Abstract

This essay examines the manifestation of Realism within the Constantinople Armenian intellectual milieu of the 1880s by delving into the hitherto untested waters of Ottoman visual art production and art criticism. An image and kindred text are closely read and held to mirror major, yet interrelated, concerns of the Constantinople Armenian Realist Generation (Պոլսահայ Իրապաշտ Սերունդ) – the precarious socio-economic and political situation in Ottoman Armenia and the phenomenon of bantkhdoutioun (պանդխտութիւն), the large scale movement of provincial migrant workers from Ottoman Armenia to the imperial capital – and, to reflect upon the manner and avenues of articulation of these concerns under conditions of autocratic rule and increasingly tightening censorship. The essay proposes that an artist’s brush was often able to evade the censor’s scalpel more effectively than the pen, to convey meaning and project allegorical content under the guise of an ethnographic cloak.

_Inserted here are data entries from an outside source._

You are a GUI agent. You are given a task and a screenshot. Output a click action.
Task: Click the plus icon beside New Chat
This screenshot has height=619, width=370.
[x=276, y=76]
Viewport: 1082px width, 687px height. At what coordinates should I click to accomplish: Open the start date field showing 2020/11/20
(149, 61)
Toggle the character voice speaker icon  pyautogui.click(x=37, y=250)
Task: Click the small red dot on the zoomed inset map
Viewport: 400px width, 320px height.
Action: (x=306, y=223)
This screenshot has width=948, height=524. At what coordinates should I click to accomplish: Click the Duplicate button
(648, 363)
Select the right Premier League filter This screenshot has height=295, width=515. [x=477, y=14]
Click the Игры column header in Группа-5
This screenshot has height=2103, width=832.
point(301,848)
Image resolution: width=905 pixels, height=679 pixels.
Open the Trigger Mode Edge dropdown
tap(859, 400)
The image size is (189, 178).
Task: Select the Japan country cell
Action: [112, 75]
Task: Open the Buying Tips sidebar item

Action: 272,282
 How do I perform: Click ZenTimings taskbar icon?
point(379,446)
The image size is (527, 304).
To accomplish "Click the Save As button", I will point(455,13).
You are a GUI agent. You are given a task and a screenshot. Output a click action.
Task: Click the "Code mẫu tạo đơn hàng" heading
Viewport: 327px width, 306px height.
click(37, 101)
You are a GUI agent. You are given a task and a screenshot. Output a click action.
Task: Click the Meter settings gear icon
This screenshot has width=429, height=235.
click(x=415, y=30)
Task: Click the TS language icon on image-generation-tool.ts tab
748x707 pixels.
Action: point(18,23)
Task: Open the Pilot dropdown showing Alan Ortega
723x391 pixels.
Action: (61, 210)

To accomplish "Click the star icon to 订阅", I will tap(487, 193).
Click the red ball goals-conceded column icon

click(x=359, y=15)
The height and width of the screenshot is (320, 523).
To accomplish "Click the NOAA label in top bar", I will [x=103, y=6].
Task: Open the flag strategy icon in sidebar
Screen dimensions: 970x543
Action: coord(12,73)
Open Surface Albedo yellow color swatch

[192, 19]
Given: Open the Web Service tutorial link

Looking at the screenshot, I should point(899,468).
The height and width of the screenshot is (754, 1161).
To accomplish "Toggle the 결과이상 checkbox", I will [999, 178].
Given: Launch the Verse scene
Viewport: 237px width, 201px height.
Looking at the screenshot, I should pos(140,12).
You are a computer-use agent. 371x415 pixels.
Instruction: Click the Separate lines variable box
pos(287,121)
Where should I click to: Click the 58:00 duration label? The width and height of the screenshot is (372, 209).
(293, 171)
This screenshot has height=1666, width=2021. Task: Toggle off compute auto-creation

By extensively drawing upon a wealth of hitherto unutilized Ottoman Armenian sources, the re-introduction and inclusion of diverse silenced voices to complicate the art historiography of the Ottoman Empire is advocated. Through the introduction of some of these voices, this essay hopes to contribute to efforts towards more empirically and methodologically sound, nuanced and inclusive, Ottoman art histories.